Duplicate the lines below word for word, beginning with the line that contains "is (554, 1042)." and continuing through the line that contains "Select current layer is", and copy no other lines.

***** Record list

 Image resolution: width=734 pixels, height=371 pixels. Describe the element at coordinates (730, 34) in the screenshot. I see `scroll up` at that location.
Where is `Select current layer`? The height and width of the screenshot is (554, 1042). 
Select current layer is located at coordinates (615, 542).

**********
***** Record list

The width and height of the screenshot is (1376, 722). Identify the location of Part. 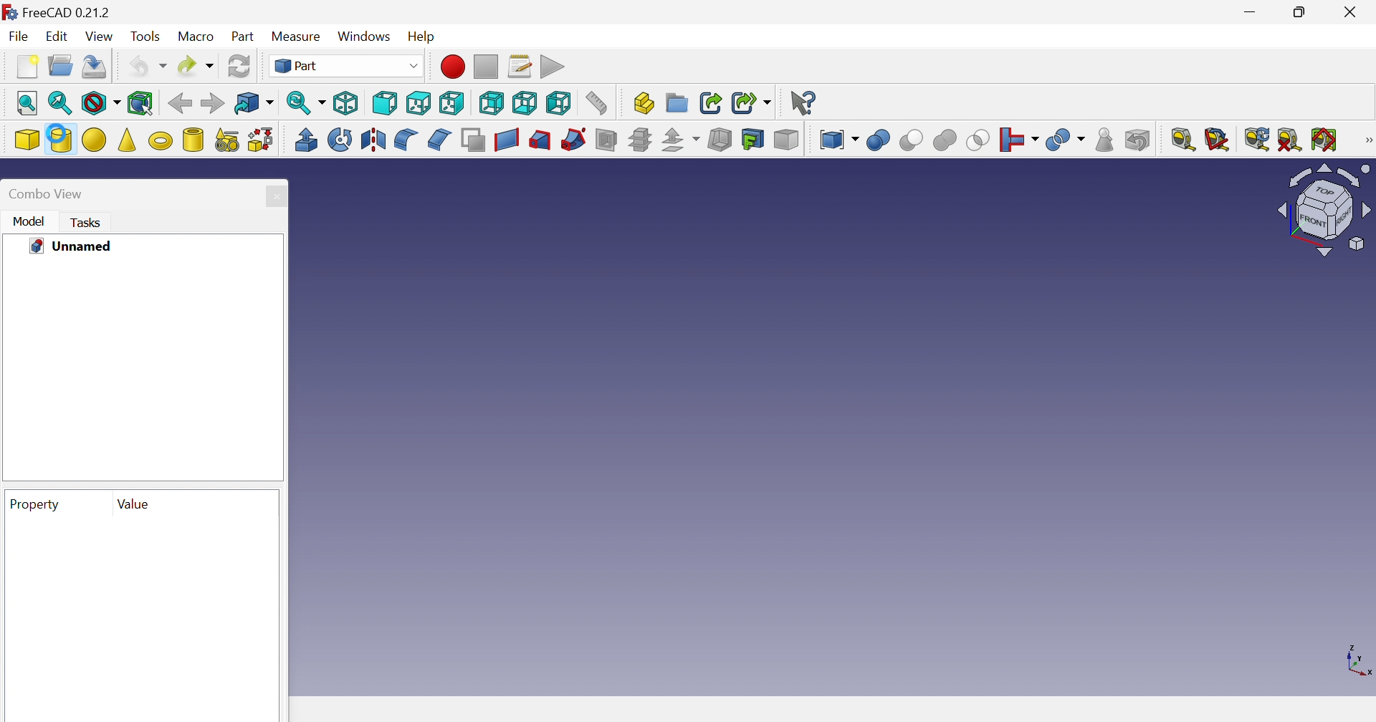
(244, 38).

**********
***** Record list

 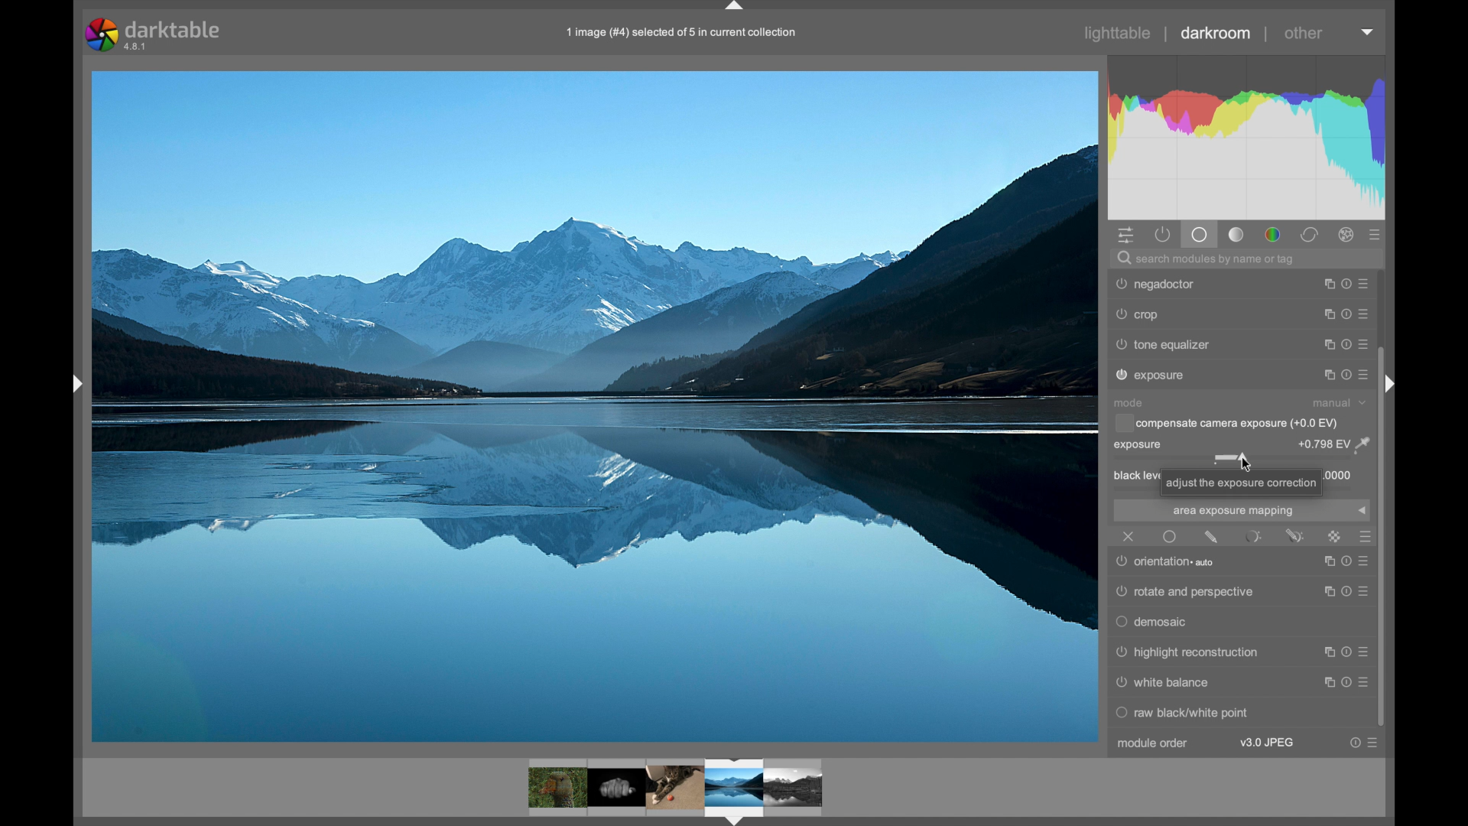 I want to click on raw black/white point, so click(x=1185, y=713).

**********

» **Output of the task**
Where is `Select current layer`? The height and width of the screenshot is (554, 1042). 
Select current layer is located at coordinates (615, 542).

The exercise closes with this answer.